GIVEN RECORDS

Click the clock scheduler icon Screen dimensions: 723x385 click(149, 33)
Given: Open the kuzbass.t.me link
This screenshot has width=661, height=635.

---

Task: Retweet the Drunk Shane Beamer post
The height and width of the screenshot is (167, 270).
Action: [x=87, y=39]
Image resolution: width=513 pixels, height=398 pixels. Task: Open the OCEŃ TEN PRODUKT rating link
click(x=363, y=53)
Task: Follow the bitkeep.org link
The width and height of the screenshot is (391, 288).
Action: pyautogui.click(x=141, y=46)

AIM OF THE EXERCISE
Retype the portion of the data above that starts on the line with "Click the clock" and finishes on the line with "This screenshot has width=661, height=635.", including both of those lines.

OUTPUT OF THE EXERCISE
Click the clock scheduler icon Screen dimensions: 723x385 click(149, 33)
Given: Open the kuzbass.t.me link
This screenshot has width=661, height=635.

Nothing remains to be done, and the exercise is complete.